--- Extracted information ---
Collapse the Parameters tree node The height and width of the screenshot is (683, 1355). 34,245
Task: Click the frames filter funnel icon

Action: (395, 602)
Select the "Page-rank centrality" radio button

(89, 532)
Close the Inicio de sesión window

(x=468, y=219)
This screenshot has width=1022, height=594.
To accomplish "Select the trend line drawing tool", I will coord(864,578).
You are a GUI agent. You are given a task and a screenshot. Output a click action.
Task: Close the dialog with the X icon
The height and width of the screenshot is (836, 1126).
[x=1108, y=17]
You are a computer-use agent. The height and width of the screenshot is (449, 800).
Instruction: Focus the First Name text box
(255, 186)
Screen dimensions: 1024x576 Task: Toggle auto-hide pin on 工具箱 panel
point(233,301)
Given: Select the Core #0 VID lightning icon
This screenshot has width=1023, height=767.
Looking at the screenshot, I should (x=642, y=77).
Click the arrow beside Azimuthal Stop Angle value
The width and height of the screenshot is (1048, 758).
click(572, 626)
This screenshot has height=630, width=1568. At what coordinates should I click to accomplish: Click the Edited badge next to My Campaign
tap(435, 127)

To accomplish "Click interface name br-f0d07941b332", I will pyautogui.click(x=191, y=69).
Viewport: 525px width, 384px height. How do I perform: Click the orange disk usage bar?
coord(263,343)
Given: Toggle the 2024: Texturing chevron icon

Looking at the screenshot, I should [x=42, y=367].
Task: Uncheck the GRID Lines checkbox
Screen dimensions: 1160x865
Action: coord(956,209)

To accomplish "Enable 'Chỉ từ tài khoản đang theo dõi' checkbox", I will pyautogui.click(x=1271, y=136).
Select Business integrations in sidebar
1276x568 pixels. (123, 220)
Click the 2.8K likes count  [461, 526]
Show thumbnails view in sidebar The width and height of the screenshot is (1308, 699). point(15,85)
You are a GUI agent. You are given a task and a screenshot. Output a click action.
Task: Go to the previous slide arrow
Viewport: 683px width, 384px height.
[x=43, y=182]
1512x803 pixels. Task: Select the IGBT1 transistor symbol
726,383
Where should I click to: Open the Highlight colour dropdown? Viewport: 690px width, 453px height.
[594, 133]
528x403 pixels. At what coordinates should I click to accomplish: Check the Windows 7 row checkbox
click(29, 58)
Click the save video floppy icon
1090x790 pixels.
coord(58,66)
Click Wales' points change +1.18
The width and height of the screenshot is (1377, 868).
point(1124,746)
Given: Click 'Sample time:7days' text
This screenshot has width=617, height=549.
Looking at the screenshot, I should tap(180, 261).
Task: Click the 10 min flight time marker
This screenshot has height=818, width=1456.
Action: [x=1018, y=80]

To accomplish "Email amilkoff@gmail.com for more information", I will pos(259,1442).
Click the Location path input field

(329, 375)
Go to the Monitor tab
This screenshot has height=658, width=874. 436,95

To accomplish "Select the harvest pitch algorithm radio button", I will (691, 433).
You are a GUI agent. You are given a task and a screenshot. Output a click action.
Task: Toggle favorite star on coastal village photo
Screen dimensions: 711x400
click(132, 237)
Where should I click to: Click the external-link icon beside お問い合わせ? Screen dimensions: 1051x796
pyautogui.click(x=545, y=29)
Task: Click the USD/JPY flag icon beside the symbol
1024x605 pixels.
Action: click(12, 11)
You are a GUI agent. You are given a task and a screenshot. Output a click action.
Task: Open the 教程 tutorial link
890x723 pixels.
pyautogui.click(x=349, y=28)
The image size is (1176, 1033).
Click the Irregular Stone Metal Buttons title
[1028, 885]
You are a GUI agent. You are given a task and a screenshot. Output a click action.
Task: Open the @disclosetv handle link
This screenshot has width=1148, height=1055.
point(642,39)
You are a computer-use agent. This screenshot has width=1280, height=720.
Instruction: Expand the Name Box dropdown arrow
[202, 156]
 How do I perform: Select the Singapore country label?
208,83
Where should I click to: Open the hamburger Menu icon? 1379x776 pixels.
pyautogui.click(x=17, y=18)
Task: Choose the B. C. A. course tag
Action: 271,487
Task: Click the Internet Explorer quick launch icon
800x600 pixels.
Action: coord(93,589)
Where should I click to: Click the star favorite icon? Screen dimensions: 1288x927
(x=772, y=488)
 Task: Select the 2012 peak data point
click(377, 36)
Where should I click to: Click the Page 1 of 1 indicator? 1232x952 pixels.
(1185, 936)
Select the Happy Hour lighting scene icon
---
▶ **Action item**: Taking the records above as a whole, work out how many of their lines hold the word "time". The reply should be that number alone.

▶ **Response area**: 2